In case of errors / slowdowns etc. when running workflows pull workflow metadata from Cromwell server.

curl -X GET "http://0.0.0.0/api/workflows/v1/{WORKFLOW_ID}/metadata?expandSubWorkflows=false" -H  "accept: application/json" --socks5 localhost:5000 > meta.json

On some large workflows Cromwell runs out of memory when requesting the meta-data. In that case you can subset the data returned to only to bits you are interested in. E.g. when debugging issue with callcaching you can use:

curl -X GET "http://0.0.0.0/api/workflows/v1/{WORKFLOW_ID}/metadata?expandSubWorkflows=false&includeKey=callCaching" -H  "accept: application/json" --socks5 localhost:5000 > meta.json

Mounting with external disk (Optional)

When on Install cromwell server step, do the following first:

Switch to mounted disks: cd [mountpoint]

Format the external disk (WARNING ONLY IF NEW DISK!!!!!! ALL DATA WILL BE DELETED)

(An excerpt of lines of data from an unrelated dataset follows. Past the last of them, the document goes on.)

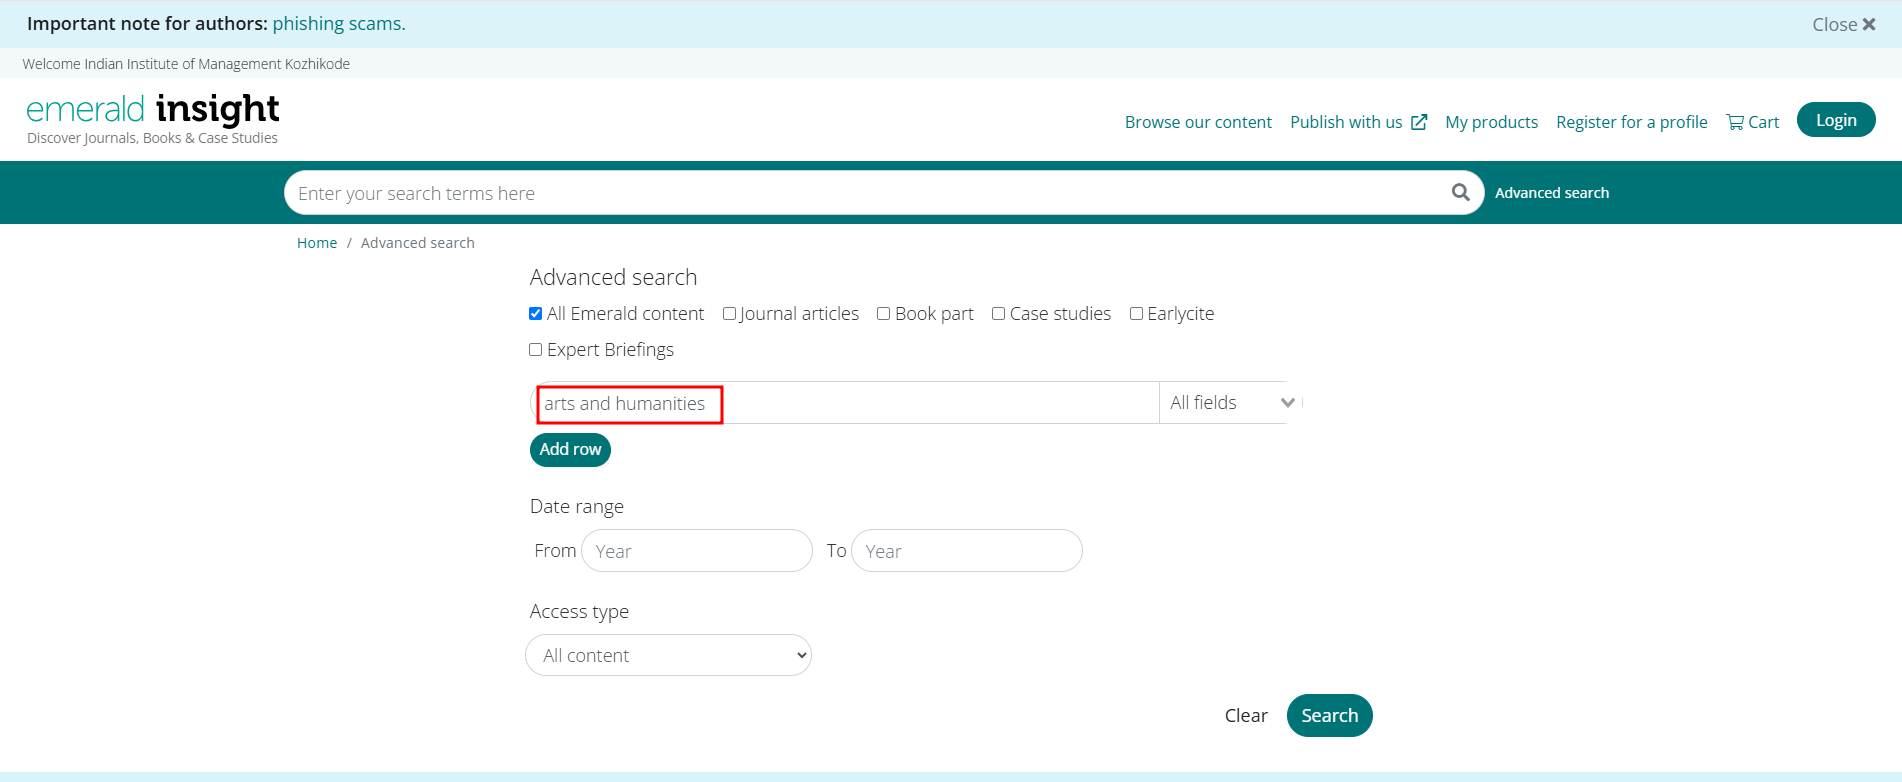Click the From Year input field
The image size is (1902, 782).
coord(696,551)
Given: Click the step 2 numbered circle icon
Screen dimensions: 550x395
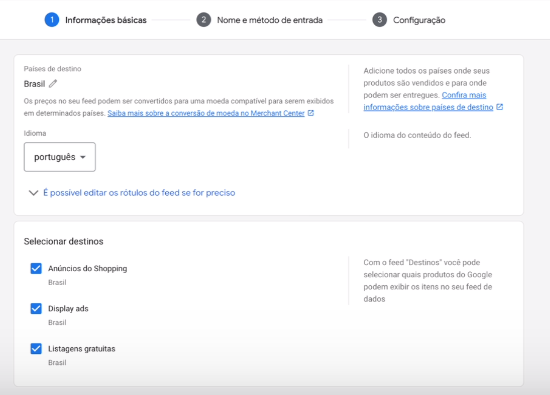Looking at the screenshot, I should tap(204, 20).
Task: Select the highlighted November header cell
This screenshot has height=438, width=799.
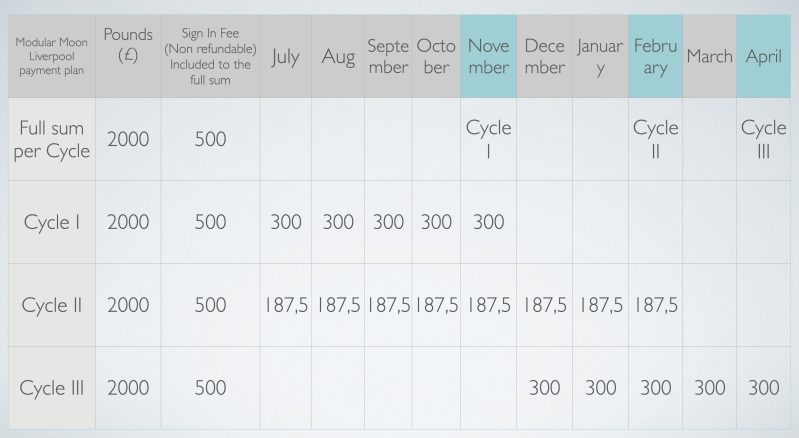Action: pyautogui.click(x=488, y=57)
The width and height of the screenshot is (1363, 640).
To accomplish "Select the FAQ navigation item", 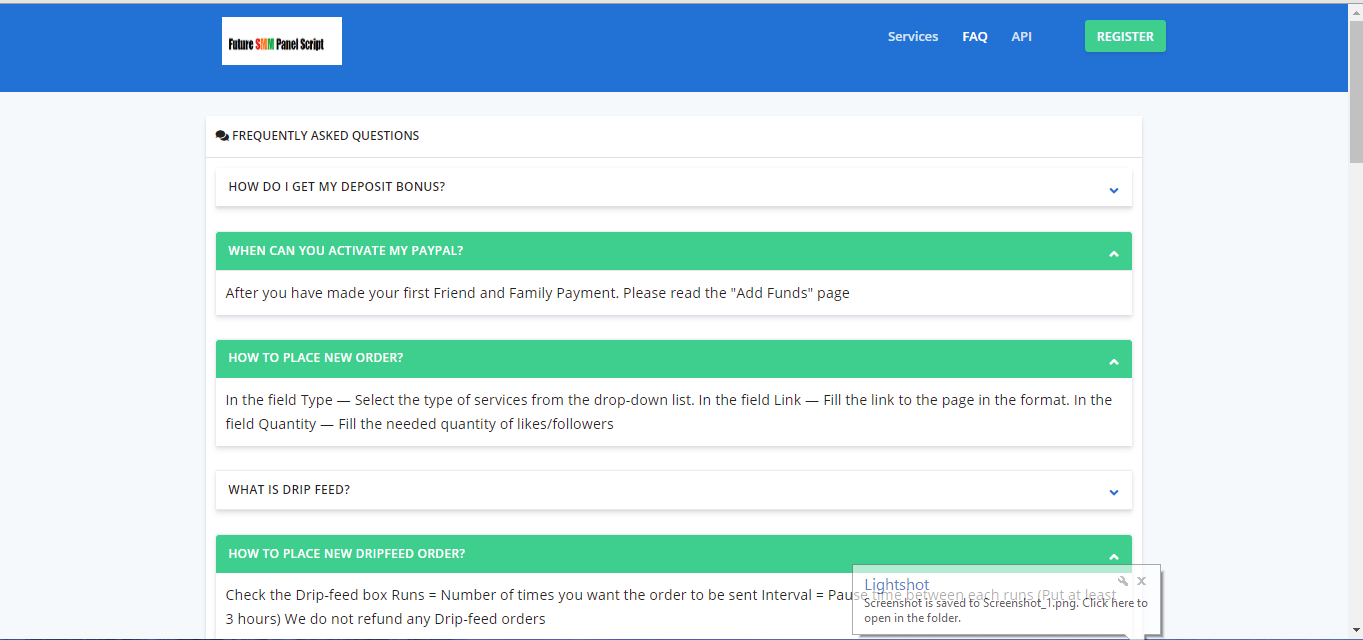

Check the name of available disks (block devices) sudo lsblk

Format the disk:

sudo mkfs.ext4 -m 0 -F -E lazy_itable_init=0,lazy_journal_init=0,discard [DEVNAME]

Mount the external disks

Create mountpoint sudo mkdir -p /mnt/disks/[MNT_DIR] Mount the drive: sudo mount -o discard,defaults,noatime,nodiratime [devname] [mountpoint]

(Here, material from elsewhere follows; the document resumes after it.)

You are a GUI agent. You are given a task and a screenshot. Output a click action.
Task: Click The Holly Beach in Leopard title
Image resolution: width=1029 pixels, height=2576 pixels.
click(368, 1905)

Automatically mount on startup Edit /etc/fstab and add a line

[devicename] [mountpoint] ext4 defaults,noatime,nodiratime 0 0

If using CloudSQL instead of local MySQL (Optional)

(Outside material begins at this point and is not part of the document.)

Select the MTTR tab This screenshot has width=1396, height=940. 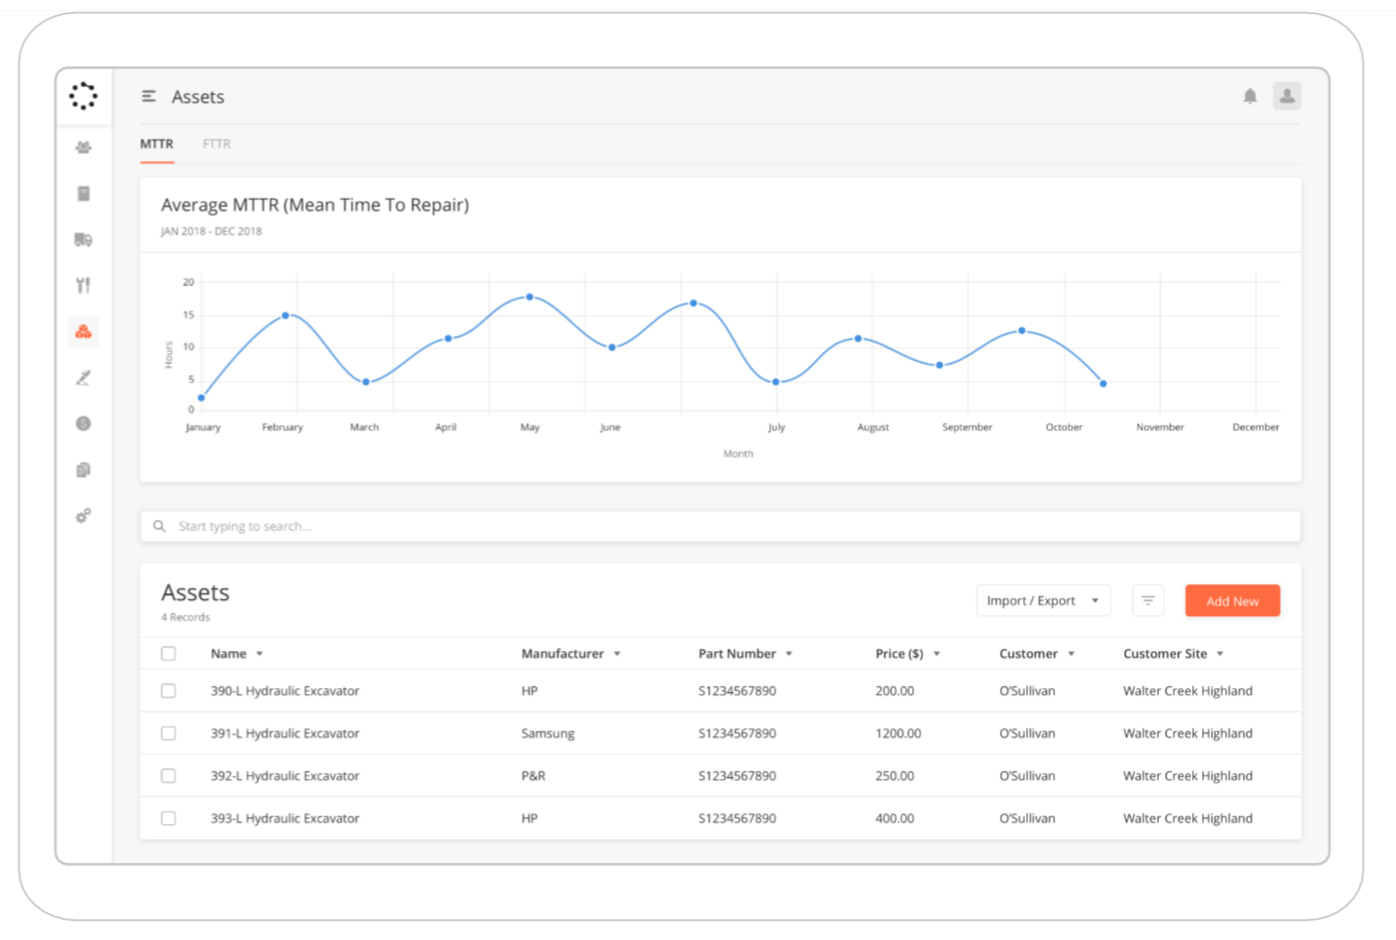(x=156, y=144)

The docker-compose setup described in this README sets up MySQL locally for Cromwell to use. Alternatively CloudSQL can be used - the advantages are that then the DB is completely separate from Cromwell installation and that MySQL won't take up any resources on the Cromwell VM.

Set up CloudSQL

First, make the IP address of your Cromwell VM static so we can restrict MySQL connections to coming from that address. (In the Cloud console, you can make the address static on VPC Network -> External IP addresses.) Then go to https://console.cloud.google.com/sql and create a MySQL instance, let's call it "cromwell". Create a user e.g. "cromwell" for that instance, allowing connections from the IP address you just made static. Create a database called "cromwell". In the Connections tab, use "Add network" and insert that same IP address to authorize connections from it.

Set up installation using CloudSQL and no local MySQL

In application.conf, replace the database config in the end with:

database {
  db.url = "jdbc:mysql://[IP-ADDRESS-OF-CLOUDSQL]/cromwell?useSSL=false&rewriteBatchedStatements=true&cloudSqlInstance=finngen-refinery-dev:europe-west1:cromwell"
  db.user = "cromwell"
  db.password = "[PW]"
  db.driver = "com.mysql.cj.jdbc.Driver"
  profile = "slick.jdbc.MySQLProfile$"
}

replacing [IP-ADDRESS-OF-CLOUDSQL] with the IP address of your CloudSQL instance, finngen-refinery-dev:europe-west1:cromwell with the instance connection name of your CloudSQL instance (visible on the Overview tab in the cloud console page of the instance), and [PW] with the password of the DB user.

Replace scripts/docker-compose-mysql/compose/cromwell/Dockerfile with cloudsql/Dockerfile from this repo and replace scripts/docker-compose-mysql/docker-compose.yml with cloudsql/docker-compose.yml from this repo. This takes out local MySQL.